Je suis né en France. Mais mes parents, d’origine berbère, viennent de Kabylie. Papa était ce que l’on appelle un « taiseux » peu expansif – contrairement à moi – mais manifestant d’une manière mesurée mais sincère son affection à mon endroit. Par exemple, de temps en temps, il me caressait quelques instants la tête et les cheveux, ce qui était pour moi, enfant, le summum de l’amour paternel.
Je savais peu de choses de son parcours comme adolescent et jeune homme. Un jour – je devais avoir 45 ans et il était alors à la retraite et vivant au Maroc à Meknès (maman étant morte assez jeune dans un accident de voiture) – je lui rendis visite et il m’a parlé spontanément de sa jeunesse et de son départ comme « fils pauvre » de la maison de son père (mon grand-père donc), qui était, selon lui, très sévère, exigent et peu affectueux. Sa vie de jeune homme - me disait-il -, se limitait en Kabylie, à être « au cul des chèvres et autre bétail » ; son avenir était bouché et il lui était douloureux de se résigner à ce futur-là… En accord avec son cousin, qui vivait dans les mêmes conditions, ils ont pris l’audace et leur courage pour aller chercher un avenir plus reluisant ailleurs… A pied, ils sont partis des montagnes de Kabylie avec quelques figues en poche pour rejoindre Oujda au Maroc et ensuite Casablanca où ils se sont engagés dans l’Armée Française. Vous pouvez imaginer des jours et des jours pour faire 1150 km avec la peur au ventre, craignant d’être arrêtés et emprisonnés, etc. Pas de GPS, pas de portable et chaque personne croisée pouvez être un danger… Mon père a fait plusieurs années comme soldat de métier, participé, sans jamais en tirer gloire et toujours très discret sur ce passé, à des campagnes comme Monte-Cassino et autres batailles d’où beaucoup de ses camarades ne sont pas revenus. Il a rencontré maman et ils se sont mariés. Venir en France a été facile car il était ancien soldat de l’Armée Française. Il a construit sa vie de famille et obtenu un emploi comme employé municipal de la ville de Bollène en Provence où je suis né il y a 61 ans (c’est-à-dire hier !!)

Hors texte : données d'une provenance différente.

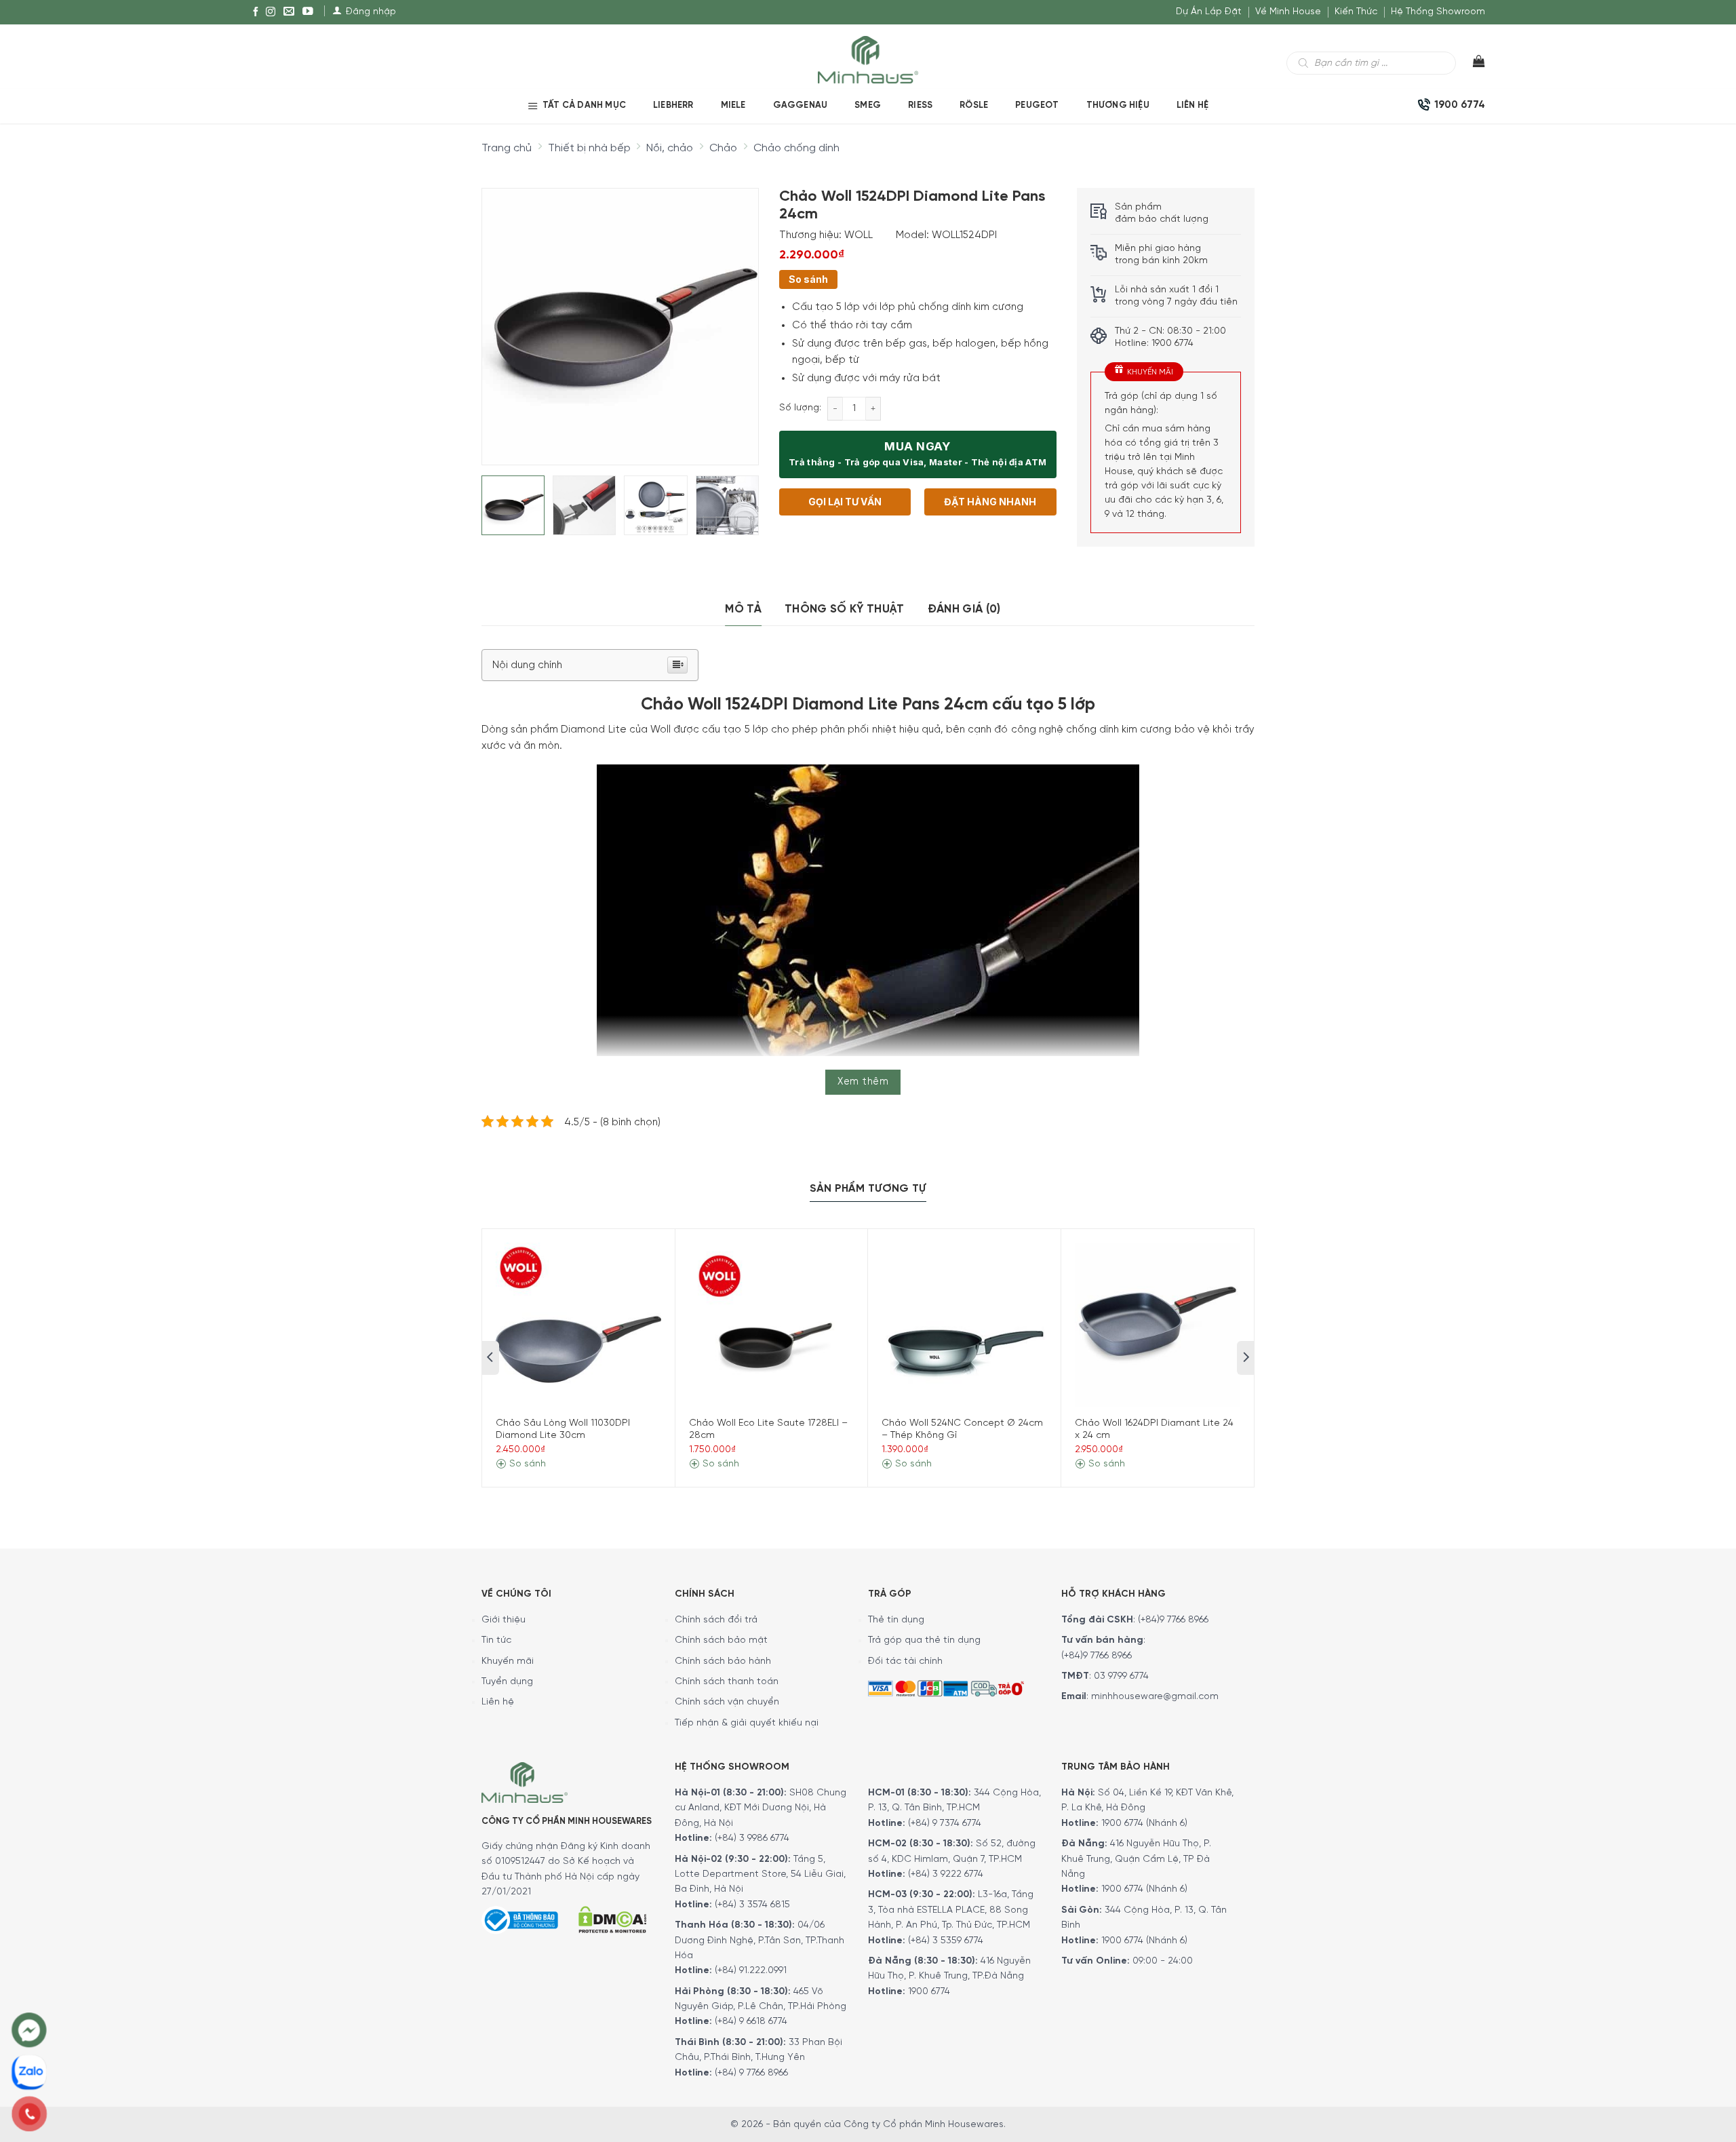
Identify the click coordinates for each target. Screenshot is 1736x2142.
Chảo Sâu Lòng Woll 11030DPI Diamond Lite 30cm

Pour terminer et rebondir sur le hasard et le bouddhisme, je suis né quand mon père avait 40 ans, moi-même j’ai eu un fils Léo qui est né alors que j’avais 40 ans. Papa lui aussi s’est détaché de son environnement familial pour devenir le « père riche », riche de son karma qu’il a lui-même façonné malgré les dures épreuves et durant sa longue retraite au Maroc où il est retourné, se satisfaisant de   sa retraite d’employé municipal et d’ancien soldat, d’une manière pour ce pays très confortable. Il a fini sa vie en « père riche » sur cette terre du Maghreb qu’il avait eu le courage de quitter comme « fils pauvre ».

Sans que je le sache, nous avions fait la même démarche du détachement… pour chercher et trouver notre voie.

Dernière chose. Quand il est mort, c’est moi, représentant la famille, qui suis allé le mettre en terre  à Meknès. Il y avait à cette époque au Maroc une horrible sécheresse qui pénalisait humains, animaux et végétation. Le soir, j’ai pris mon vol retour pour la France avec l’itinéraire Fès-Casablanca puis Casablanca-Marseille. Quand l’avion a décollé de Fès un orage très violent nous est tombé dessus et c’est après de fortes turbulences que nous avons atterri à Casablanca.

La Royal Air Maroc ce soir-là au regard des orages qui perduraient sur le Royaume a décidé de suspendre l’ensemble des vols jusqu’au lendemain. Nous avons été logés par la compagnie, et dans ma chambre d’hôtel, en faisant le gongyo du soir j’y ai vu un clin d’œil bienveillant du Bouddha et de Nichiren qui nous invitaient, père & fils, à rester encore quelques instants géographiquement ensemble. Et quel plus beau et malicieux « hoben » que d’avoir choisi la pluie, l’eau dont cette terre avait manqué si cruellement depuis plusieurs mois, eau source de vie comme l’Éveil du Bouddha.